» **Aim of the task**
Take the listing below and print exactly the lines starting at the line containing "サービス向上の取り組み (307, 80)" and ending at the line containing "不動産情報 (518, 80)", both ends included, and no others.

——

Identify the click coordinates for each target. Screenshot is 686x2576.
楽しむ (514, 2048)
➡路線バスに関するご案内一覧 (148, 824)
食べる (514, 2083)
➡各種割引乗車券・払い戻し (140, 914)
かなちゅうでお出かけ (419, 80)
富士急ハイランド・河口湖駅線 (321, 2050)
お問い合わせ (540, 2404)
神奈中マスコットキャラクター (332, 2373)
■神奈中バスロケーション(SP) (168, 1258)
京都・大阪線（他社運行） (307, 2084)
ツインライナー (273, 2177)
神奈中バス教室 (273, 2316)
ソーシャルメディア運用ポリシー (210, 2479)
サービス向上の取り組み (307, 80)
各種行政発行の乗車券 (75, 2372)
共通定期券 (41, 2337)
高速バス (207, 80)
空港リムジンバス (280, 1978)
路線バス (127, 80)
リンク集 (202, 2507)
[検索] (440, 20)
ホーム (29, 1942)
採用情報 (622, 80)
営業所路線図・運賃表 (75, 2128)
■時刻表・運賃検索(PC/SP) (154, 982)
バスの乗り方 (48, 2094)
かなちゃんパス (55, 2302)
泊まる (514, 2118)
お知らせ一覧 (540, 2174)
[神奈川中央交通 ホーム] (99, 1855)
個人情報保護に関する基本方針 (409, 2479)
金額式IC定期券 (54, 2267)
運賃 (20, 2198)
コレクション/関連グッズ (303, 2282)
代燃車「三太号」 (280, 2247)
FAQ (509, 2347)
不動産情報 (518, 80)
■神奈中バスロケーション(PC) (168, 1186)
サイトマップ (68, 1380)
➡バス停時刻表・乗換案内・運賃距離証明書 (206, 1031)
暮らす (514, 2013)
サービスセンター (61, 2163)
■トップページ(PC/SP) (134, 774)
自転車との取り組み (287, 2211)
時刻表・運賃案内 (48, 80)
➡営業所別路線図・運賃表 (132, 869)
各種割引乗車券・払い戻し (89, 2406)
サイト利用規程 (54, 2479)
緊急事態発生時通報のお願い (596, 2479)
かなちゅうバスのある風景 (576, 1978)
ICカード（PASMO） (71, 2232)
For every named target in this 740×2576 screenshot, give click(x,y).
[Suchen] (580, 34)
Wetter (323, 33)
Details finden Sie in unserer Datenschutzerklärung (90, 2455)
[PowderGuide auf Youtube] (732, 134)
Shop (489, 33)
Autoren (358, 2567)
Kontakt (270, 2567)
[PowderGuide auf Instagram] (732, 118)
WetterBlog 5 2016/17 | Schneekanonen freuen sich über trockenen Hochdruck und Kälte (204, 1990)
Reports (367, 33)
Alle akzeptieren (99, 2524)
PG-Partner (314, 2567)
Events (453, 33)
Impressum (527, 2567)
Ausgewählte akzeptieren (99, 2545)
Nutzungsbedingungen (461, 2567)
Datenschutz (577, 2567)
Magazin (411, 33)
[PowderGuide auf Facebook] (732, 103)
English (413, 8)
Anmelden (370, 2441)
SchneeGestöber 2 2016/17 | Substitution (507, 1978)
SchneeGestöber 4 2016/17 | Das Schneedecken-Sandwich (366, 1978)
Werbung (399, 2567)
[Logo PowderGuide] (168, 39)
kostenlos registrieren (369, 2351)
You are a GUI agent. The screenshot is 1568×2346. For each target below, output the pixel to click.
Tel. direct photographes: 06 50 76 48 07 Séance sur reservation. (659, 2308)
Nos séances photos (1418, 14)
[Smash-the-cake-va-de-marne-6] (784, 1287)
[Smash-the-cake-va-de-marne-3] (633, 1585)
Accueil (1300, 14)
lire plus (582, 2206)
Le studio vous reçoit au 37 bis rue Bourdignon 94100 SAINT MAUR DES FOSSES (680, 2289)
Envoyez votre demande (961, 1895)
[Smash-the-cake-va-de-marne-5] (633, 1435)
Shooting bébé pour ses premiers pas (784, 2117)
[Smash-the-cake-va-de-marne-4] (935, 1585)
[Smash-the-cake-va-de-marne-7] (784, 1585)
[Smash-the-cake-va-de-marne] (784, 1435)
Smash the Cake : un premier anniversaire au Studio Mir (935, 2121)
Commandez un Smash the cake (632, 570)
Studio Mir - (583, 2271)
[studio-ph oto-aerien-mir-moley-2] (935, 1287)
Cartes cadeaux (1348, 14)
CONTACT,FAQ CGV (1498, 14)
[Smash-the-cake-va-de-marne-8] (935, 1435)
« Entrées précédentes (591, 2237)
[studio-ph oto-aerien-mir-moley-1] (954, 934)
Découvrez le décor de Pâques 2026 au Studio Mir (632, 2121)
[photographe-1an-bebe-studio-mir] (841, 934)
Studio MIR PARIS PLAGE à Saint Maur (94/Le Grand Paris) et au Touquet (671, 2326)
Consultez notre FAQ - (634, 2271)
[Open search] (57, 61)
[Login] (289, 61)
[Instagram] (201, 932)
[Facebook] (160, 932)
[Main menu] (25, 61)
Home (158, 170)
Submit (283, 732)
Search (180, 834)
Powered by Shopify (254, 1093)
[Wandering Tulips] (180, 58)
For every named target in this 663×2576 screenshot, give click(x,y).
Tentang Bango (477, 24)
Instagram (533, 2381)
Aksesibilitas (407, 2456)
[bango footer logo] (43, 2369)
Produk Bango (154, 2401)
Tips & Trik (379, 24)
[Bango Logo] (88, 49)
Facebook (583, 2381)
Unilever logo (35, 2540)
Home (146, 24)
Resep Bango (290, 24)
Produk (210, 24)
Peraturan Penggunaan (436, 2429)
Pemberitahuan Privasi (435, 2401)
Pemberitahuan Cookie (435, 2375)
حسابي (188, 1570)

——

» **Response to the exercise**
サービス向上の取り組み (307, 80)
各種行政発行の乗車券 (75, 2372)
共通定期券 (41, 2337)
高速バス (207, 80)
空港リムジンバス (280, 1978)
路線バス (127, 80)
リンク集 (202, 2507)
[検索] (440, 20)
ホーム (29, 1942)
採用情報 (622, 80)
営業所路線図・運賃表 (75, 2128)
■時刻表・運賃検索(PC/SP) (154, 982)
バスの乗り方 (48, 2094)
かなちゃんパス (55, 2302)
泊まる (514, 2118)
お知らせ一覧 (540, 2174)
[神奈川中央交通 ホーム] (99, 1855)
個人情報保護に関する基本方針 (409, 2479)
金額式IC定期券 (54, 2267)
運賃 (20, 2198)
コレクション/関連グッズ (303, 2282)
代燃車「三太号」 (280, 2247)
FAQ (509, 2347)
不動産情報 (518, 80)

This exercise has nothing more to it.